Vincent Calvez and Hugo Duminil-Copin awarded the European Mathematical Society Prize

Two young mathematicians from France are among the ten recipients of the 2016 European Mathematical Society (EMS) prize: Vincent Calvez, chargé de recherche CNRS at l'Unité de mathématiques pures et appliquées (CNRS/ENS de Lyon) and member of the Inria NuMed project team, as well as Hugo Duminil-Copin, professor at l'Université de Genève, who in September 2016 will join the Laboratoire Alexander Grothendieck (CNRS/IHÉS).
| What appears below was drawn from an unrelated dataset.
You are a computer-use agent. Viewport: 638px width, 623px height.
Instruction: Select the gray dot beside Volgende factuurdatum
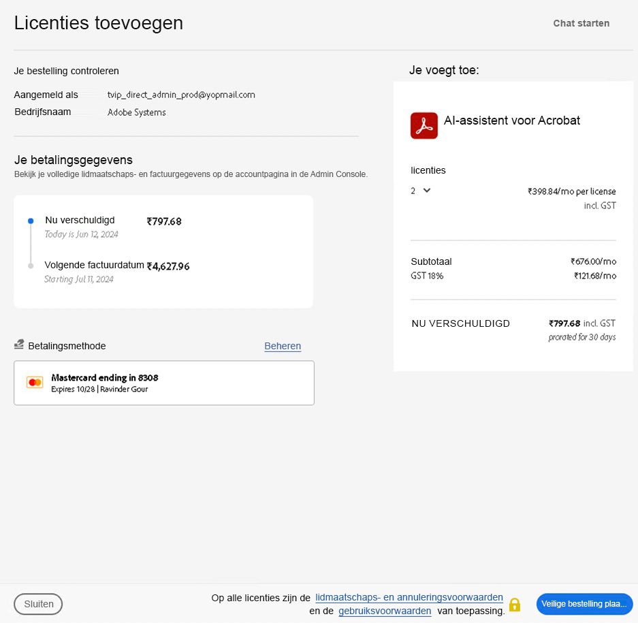[x=30, y=266]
These prizes, which are given every four years to mathematicians under 35 years of age who are from or who work in Europe, will be announced and awarded at the opening of the 7th European Congress of Mathematics scheduled to take place in Berlin from July 18-22, 2016. On the occasion of the quadrennial European Congress of Mathematics, the European Society of Mathematics will award, among others, ten prizes to young mathematicians who are from or who work in Europe. Previous recipients include Wendelin Werner, Cédric Villani, and Artur Avila, who all went on to win the Fields medal, considered to be the equivalent of the Nobel Prize in mathematics. This year, these prizes will notably reward two French researchers: Vincent Calvez and Hugo Duminil-Copin. Vincent Calvez, who was born in 1981, works in the field of mathematics applied to biology. He completed interdisciplinary coursework at l'École normale supérieure, obtained the agrégation de mathématiques in 2005, and completed a thesis under the direction of Benoît Perthame in 2007.